Exercise description |
Your answer needs to include each line of the records in which the string "computer" can be found.

Data shown |
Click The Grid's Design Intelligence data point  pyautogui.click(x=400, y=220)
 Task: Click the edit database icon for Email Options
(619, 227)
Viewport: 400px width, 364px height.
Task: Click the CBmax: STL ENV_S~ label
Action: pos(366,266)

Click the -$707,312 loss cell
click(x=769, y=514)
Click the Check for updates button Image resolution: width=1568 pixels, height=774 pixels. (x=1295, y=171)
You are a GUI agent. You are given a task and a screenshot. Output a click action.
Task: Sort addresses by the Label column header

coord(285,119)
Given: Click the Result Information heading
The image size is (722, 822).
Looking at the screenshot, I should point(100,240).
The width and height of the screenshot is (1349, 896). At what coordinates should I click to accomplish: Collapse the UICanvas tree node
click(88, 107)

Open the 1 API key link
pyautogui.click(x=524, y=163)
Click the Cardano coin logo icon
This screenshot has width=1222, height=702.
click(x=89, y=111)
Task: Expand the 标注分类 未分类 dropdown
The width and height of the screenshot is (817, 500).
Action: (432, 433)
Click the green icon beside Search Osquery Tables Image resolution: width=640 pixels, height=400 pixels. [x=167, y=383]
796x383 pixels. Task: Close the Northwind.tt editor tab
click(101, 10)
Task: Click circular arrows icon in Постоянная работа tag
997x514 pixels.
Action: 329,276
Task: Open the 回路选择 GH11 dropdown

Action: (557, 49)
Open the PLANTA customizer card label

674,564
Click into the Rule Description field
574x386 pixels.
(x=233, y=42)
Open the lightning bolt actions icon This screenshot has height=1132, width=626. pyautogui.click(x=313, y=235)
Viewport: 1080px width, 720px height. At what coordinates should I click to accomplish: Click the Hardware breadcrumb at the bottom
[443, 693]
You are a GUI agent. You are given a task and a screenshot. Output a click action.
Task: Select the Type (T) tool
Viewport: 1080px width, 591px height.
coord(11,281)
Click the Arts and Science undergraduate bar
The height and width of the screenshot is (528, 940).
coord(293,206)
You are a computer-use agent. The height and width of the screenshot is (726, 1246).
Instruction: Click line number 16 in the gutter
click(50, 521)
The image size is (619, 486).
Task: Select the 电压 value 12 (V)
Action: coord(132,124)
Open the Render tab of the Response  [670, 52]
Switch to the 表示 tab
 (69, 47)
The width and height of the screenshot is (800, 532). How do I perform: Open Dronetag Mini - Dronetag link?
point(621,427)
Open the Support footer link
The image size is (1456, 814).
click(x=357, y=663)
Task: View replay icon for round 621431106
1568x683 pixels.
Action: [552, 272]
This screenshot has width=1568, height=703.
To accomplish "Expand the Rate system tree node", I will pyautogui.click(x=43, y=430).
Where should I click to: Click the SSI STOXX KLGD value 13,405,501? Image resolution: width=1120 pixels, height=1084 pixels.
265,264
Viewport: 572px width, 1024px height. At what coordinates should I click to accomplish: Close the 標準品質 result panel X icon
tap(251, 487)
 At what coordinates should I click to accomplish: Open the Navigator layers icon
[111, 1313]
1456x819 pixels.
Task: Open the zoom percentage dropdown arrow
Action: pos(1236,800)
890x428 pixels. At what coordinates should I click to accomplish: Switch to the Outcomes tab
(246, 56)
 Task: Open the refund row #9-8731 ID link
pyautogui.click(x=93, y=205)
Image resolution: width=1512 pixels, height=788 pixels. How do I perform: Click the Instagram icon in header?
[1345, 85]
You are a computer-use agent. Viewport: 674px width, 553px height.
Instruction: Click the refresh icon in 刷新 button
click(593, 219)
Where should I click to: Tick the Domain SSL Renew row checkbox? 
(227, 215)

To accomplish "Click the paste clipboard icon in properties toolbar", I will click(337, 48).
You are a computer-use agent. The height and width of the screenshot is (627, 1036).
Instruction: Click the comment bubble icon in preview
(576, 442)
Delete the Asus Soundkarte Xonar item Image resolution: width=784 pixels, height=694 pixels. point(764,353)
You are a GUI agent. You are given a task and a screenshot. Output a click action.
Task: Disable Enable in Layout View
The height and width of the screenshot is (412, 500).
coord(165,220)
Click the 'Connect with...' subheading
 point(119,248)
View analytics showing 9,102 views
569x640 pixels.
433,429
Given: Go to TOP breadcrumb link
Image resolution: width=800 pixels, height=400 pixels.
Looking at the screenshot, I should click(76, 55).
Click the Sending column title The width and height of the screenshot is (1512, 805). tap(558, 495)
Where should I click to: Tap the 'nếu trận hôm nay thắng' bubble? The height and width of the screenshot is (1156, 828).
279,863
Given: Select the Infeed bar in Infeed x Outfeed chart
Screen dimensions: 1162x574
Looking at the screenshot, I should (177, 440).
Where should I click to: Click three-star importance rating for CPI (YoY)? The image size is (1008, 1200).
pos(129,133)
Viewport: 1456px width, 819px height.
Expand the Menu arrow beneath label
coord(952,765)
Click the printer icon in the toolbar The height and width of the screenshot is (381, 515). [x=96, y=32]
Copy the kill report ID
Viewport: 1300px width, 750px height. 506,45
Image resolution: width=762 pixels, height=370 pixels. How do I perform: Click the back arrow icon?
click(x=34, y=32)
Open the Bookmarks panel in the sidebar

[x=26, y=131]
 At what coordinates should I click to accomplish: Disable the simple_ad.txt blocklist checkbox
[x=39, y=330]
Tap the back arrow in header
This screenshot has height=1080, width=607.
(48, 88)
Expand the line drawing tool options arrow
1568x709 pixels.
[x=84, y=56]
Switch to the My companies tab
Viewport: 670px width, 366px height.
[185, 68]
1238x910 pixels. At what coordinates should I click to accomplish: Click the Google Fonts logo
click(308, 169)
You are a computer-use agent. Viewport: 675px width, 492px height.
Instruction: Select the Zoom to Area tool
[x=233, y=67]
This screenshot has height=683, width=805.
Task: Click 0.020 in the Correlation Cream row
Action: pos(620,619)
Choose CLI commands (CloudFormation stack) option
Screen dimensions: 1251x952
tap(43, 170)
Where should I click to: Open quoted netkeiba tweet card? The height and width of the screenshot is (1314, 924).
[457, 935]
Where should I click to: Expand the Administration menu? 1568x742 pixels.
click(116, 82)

Answer to the problem |
You are a computer-use agent. The height and width of the screenshot is (726, 1246).
You are a computer-use agent. Viewport: 674px width, 553px height.
You are a computer-use agent. The height and width of the screenshot is (627, 1036).
You are a computer-use agent. Viewport: 675px width, 492px height.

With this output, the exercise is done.